THE TASK: Render the entries from the line with "Where should I click to: Uncheck" to the line with "pos(285,30)" as a JSON list of strings, one string per line, leaving out blank lines.

SUPPLIED DATA:

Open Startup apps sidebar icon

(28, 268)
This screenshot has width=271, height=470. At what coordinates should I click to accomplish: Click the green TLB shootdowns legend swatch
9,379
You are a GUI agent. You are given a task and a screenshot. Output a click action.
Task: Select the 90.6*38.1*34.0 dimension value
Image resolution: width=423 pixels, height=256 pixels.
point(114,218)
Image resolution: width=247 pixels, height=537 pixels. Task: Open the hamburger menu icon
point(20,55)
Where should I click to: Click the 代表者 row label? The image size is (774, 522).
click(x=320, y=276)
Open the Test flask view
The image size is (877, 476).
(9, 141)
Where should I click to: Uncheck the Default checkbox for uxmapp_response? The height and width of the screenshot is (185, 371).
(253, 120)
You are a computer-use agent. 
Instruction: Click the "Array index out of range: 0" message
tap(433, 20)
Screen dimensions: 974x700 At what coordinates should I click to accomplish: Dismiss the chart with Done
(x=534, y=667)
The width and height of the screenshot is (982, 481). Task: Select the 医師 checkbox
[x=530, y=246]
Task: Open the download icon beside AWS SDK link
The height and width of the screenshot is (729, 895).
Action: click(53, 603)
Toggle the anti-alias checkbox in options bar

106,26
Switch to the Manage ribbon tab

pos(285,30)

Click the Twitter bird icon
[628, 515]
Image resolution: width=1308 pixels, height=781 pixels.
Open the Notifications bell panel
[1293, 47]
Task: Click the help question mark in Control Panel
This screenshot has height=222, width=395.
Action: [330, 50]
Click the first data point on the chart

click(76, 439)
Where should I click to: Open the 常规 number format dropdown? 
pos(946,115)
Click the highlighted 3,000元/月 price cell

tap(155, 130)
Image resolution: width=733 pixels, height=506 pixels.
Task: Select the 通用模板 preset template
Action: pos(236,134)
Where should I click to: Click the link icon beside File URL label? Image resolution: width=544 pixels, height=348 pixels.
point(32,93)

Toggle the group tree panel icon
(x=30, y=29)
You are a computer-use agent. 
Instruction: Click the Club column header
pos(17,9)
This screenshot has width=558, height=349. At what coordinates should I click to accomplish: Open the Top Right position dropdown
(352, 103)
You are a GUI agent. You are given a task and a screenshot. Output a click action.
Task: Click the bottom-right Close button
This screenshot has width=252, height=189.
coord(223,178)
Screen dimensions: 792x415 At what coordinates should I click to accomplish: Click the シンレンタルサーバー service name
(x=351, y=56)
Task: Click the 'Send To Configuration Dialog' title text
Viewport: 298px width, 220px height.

TASK SOLUTION:
[
  "Where should I click to: Uncheck the Default checkbox for uxmapp_response? The height and width of the screenshot is (185, 371).",
  "(253, 120)",
  "You are a computer-use agent. ",
  "Instruction: Click the \"Array index out of range: 0\" message",
  "tap(433, 20)",
  "Screen dimensions: 974x700 At what coordinates should I click to accomplish: Dismiss the chart with Done",
  "(x=534, y=667)",
  "The width and height of the screenshot is (982, 481). Task: Select the 医師 checkbox",
  "[x=530, y=246]",
  "Task: Open the download icon beside AWS SDK link",
  "The height and width of the screenshot is (729, 895).",
  "Action: click(53, 603)",
  "Toggle the anti-alias checkbox in options bar",
  "106,26",
  "Switch to the Manage ribbon tab",
  "pos(285,30)"
]